Reviewed by Vu Duong Luan

This book by Niu Junkai is a history of political and diplomatic relations between the Chinese and Vietnamese states over the course of one century. It begins in the late sixteenth century when the Mac clan in Vietnam were driven from the fertile plains around the capital to new territory near the Sino-Vietnamese border. It ends with the failed attempts of Mac clan descendants to restore their court in the early eighteenth century. This means that the narrative is situated in an era of dynastic transition for both Vietnam and China (from the Ming to the Qing).

Although the book shares aspects with previous studies of the relationship between China and Vietnam, the author goes further by paying more attention to the practices and effects of tributary relations rather than simply seeing such relations as power symbols of Chinese rulers. Theories of the Chinese tributary system usually highlight its continuity and irreplaceable role in establishing the foreign affairs of China with others. However, the book describes Chinese-Vietnamese relations from a different perspective. Through analysis of the formalities, mechanisms, and activities of diplomatic envoys between China and Vietnam, the author of the book argues that vassal states like Vietnam were not fully committed to the tributary order. Furthermore, though the Chinese court sought to dispatch missions to proclaim its legitimacy to Vietnam, the respect to Chinese rulers paid by Vietnamese states was not constant. This started occurring in Sino-Vietnamese relations as the Ming weakened and changed with the rise of the Qing dynasty, which re-launched pacification campaigns along the southernmost border with Vietnam. From this, the author suggests that balance of power should be considered as a key element for evaluating and measuring the state of the relationship between China and Vietnam as well as between China with its dependent states in any period.

Not limited to diplomatic history, the book also enlightens on other aspects of Vietnamese and Chinese history. There are stories about the descendants of the Mac clan, who had to flee across the border to China to escape suppression by the Le dynasty’s military forces after the collapse of the last government of the Mac clan in Cao Bang in the 1670s, and then lived as political refugees and rebels along the border area until the early eighteenth century. The lives of the Mac clan’s descendants are described in the book and show the way the Mac clan sustained themselves  amidst political turmoil between Vietnam and China. On the one hand, the Mac clan expressed their allegiance to the Qing dynasty but on the other hand, they sought to establish an independent entity by exploiting local resources, establishing militia alliances with local chieftains, and taking advantage of the fuzzy border between China and Vietnam. The aim of the Mac clan’s descendants, to restore the leadership of the Mac family in Vietnam, was not achieved but from the author’s viewpoint the prolonged existence of Mac clan forces on the borderland had significant effects on the security situation and diplomatic affairs.
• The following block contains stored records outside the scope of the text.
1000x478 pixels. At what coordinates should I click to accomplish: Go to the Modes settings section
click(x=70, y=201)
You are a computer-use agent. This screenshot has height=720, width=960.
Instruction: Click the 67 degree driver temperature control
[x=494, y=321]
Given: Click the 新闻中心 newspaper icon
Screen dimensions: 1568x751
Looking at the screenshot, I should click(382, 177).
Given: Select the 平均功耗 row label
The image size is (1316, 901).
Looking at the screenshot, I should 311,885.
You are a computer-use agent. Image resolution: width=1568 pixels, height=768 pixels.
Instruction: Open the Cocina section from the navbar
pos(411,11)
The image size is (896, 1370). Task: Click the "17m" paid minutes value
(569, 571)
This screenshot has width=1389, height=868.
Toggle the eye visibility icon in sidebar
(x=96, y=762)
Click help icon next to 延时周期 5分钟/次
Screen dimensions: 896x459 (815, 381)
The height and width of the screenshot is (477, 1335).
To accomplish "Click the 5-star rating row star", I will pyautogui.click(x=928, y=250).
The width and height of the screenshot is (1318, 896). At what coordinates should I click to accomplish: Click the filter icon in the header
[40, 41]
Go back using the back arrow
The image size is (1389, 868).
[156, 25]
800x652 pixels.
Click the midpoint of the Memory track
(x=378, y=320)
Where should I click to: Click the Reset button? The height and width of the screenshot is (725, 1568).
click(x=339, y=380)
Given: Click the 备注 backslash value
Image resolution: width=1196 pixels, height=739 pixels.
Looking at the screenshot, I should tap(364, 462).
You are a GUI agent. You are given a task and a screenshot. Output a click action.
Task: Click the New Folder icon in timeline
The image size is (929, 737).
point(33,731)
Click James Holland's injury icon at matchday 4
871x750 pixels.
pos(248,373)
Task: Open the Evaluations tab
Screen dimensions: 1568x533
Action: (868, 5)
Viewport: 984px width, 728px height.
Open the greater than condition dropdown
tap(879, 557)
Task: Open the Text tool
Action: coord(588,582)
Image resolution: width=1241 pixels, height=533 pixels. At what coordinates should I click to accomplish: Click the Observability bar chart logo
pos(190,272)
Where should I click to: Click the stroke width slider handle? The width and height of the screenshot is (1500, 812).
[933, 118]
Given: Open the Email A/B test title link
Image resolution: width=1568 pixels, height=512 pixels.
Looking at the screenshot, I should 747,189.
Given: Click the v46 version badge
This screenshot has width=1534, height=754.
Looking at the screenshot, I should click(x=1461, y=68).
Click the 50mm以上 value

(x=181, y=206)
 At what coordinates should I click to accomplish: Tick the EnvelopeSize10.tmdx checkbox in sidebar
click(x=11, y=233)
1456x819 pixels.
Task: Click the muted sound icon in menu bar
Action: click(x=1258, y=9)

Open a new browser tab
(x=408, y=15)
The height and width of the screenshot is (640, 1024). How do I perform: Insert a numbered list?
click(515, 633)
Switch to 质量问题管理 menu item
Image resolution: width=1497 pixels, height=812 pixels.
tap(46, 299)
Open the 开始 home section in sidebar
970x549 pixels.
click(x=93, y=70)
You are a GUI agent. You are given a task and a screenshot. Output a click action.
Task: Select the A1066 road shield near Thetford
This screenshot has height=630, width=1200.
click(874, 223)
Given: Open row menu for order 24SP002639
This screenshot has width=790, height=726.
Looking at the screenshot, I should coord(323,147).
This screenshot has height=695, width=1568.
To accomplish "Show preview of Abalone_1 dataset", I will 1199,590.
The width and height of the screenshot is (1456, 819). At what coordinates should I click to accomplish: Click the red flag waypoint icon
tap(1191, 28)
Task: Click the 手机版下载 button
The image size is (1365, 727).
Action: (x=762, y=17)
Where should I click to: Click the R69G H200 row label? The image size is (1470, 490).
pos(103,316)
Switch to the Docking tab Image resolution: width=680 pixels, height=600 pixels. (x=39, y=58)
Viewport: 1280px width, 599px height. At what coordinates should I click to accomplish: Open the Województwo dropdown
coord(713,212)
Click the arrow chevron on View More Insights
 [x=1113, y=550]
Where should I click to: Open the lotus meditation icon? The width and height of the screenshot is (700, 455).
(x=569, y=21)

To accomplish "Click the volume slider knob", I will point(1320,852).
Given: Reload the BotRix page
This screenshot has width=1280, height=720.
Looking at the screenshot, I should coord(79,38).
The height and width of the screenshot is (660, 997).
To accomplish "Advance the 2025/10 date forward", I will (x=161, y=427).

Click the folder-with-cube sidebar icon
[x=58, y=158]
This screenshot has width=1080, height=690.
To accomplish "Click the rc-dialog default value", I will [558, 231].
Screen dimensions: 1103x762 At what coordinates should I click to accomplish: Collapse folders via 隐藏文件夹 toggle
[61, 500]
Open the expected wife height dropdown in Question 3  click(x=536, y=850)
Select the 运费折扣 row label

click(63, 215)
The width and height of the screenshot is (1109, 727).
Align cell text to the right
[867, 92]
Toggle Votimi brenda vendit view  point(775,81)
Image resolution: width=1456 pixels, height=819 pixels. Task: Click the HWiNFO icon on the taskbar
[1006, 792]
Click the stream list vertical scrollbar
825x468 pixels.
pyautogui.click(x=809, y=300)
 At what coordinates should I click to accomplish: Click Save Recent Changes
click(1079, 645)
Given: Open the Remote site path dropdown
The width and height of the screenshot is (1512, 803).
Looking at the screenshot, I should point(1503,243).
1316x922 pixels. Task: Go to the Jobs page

Parallel to the crossing border communities of Mac clan descendants, the book also considers the local population living on both sides of the Sino-Vietnamese border. From the author’s viewpoint, the autonomous entities established by borderland chieftains and powerbrokers further inflamed military and political conflicts between the Vietnamese and Chinese governments. Therefore, it was the gaitu guiliu policy of the Qing court that actually laid the institutional foundation for friendly diplomatic relations between the two countries.

Royal Descendants and Rebels is a valuable and significant diplomatic and political history of Vietnam, China, and their relations. It not only captures a historical narrative of a specific period, but also elucidates the complicated two-thousand-year history of China and Vietnam at various levels. The book has some flaws such as a lack of diverse local voices that the author himself seemingly has not yet overcome. This, however, does not overshadow the book’s significant academic quality.